B. A server with dual power supplies can run in one of two modes: redundant or combined. In redundant mode, both power supplies are capable of providing 100 percent of the power needed by the server. Therefore, the server can continue to run if one power supply fails, making it fault tolerant. In combined mode, both power supplies are needed to provide the server's needs, so a failure of one power supply will bring the server down. Individual mode and hot backup mode are not terms used for this purpose.
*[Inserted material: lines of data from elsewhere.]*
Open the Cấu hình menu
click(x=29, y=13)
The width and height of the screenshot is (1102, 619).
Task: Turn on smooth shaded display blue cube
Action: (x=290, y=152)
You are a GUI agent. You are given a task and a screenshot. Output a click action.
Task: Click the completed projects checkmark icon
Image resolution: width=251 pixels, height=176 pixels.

A rack diagram is typically ruled into vertical rack units, which are standard-sized divisions that hardware manufacturers use when manufacturing rack-mountable components. Which of the following is the standard vertical height of a single rack unit? A. 1.721 inches B. 1.75 inches C. 40 mm D. 3.5 inches
B. A single rack unit is 1.75 inches, or 44.5 mm. Option A, 1.721 inches, is the height used for many components that are one rack unit tall, leaving a small space between components for easy insertion and removal.
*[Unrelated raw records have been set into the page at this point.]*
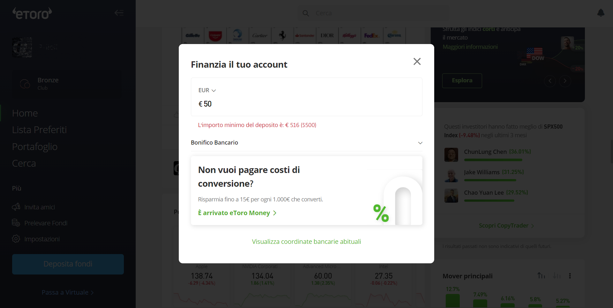The height and width of the screenshot is (308, 613).
Task: Click Visualizza coordinate bancarie abituali link
Action: pos(306,242)
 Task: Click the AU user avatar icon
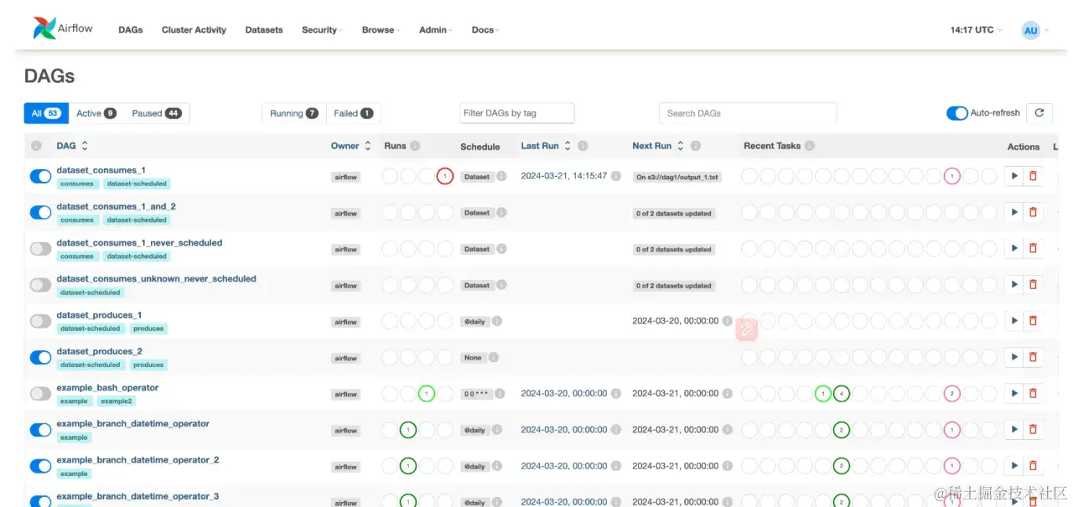(x=1031, y=30)
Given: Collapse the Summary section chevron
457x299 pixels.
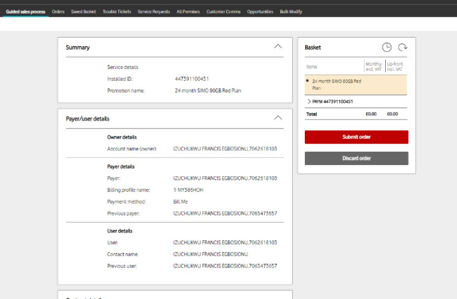Looking at the screenshot, I should (x=278, y=47).
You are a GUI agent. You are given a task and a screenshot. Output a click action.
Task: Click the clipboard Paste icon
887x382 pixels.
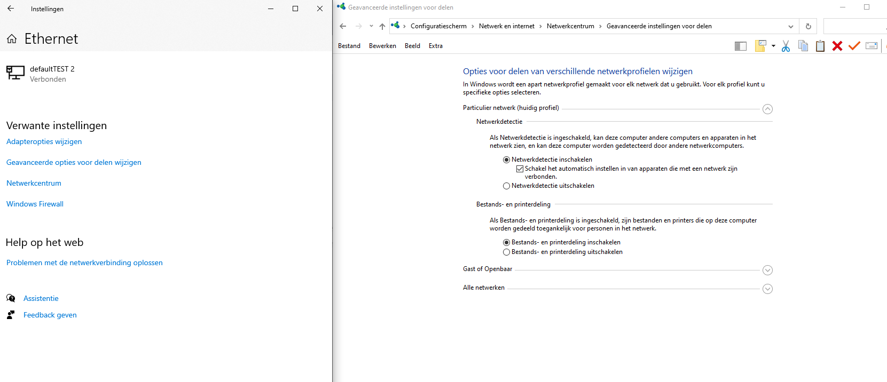pyautogui.click(x=820, y=46)
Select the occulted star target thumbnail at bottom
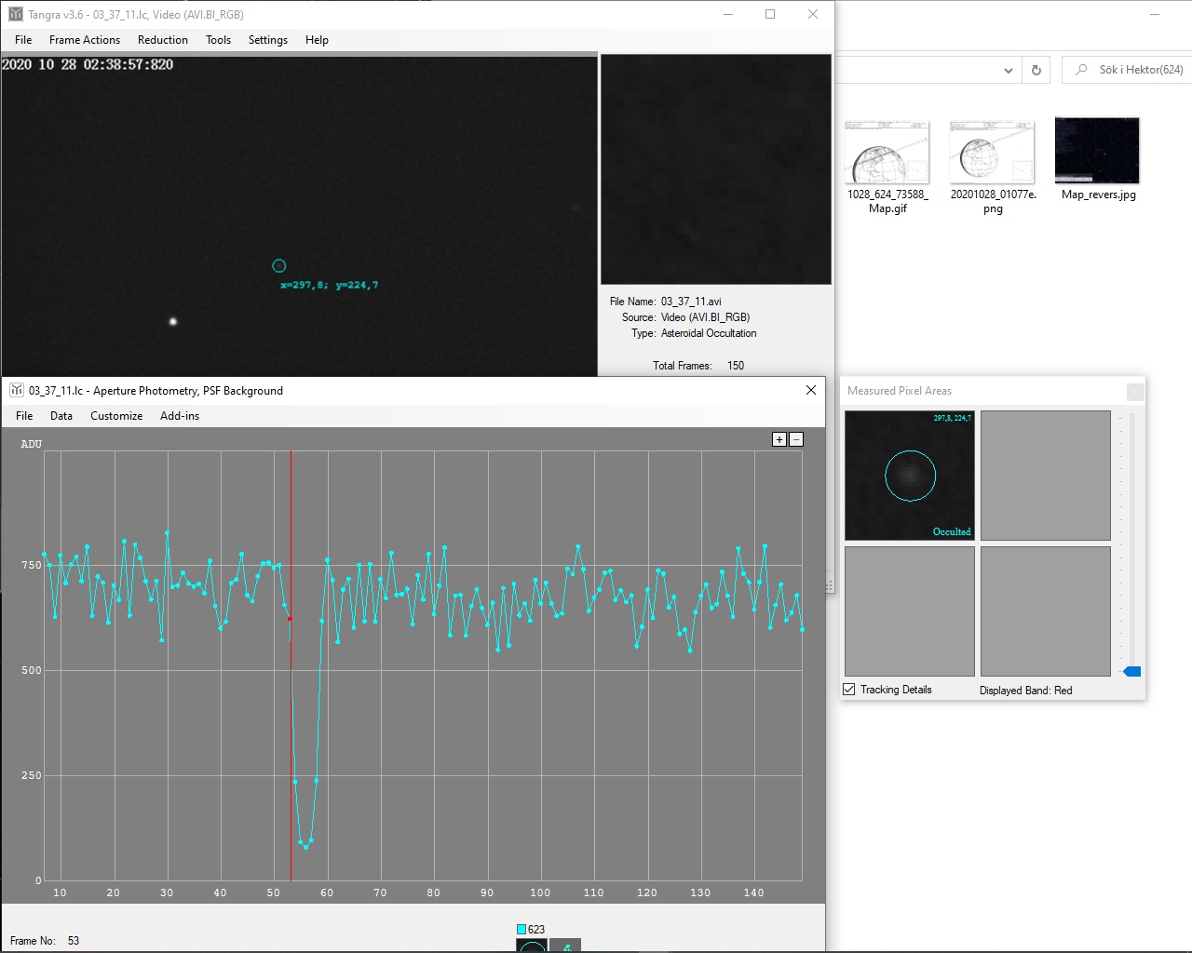 [x=532, y=946]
Which of the following is a document that a company's new hires might want to consult to determine whether they are permitted to install their own personal software on company computers? A. SLA B. AUP C. NDA D. BYOD
B. Acceptable Use Policies (AUPs) specify whether and how employees can utilize company owned hardware and software resources. AUPs typically specify what personal work employees can perform, what hardware and software they can install, and what levels of privacy they are permitted when using company equipment. A Service Level Agreement (SLA) is a contract between a provider and a subscriber. A Non-Disclosure Agreement (NDA) specifies what company information employees are permitted to discuss outside the company. A Bring Your Own Device (BYOD) policy specifies how employees can connect their personal devices to the company network.
How do account lockouts help to prevent intruders from cracking passwords? A. By forcing users to select passwords of a minimum length B. By preventing users from entering incorrect passwords more than a specified number of times C. By preventing users from reusing the same passwords D. By requiring an additional authentication method, such as a fingerprint
B. Account lockouts limit the number of incorrect passwords that a user can enter. This prevents intruders from using a brute force attack to crack the account by trying password after password. After a specified number of incorrect tries, the account is locked for a specified length of time or until an administrator unlocks it
Which of the following data loss prevention terms is used to describe potential dangers of data loss or data leakage to unauthorized parties while the data is stored without being used? A. Data in use B. Data at rest C. Data in motion D. Data on disk
B. Data at rest describes data that is currently in storage while not in use. Data in motion is the term used to describe network traffic. Data in use describes endpoint actions working with the data, and data on disk is not one of the standard data loss prevention terms.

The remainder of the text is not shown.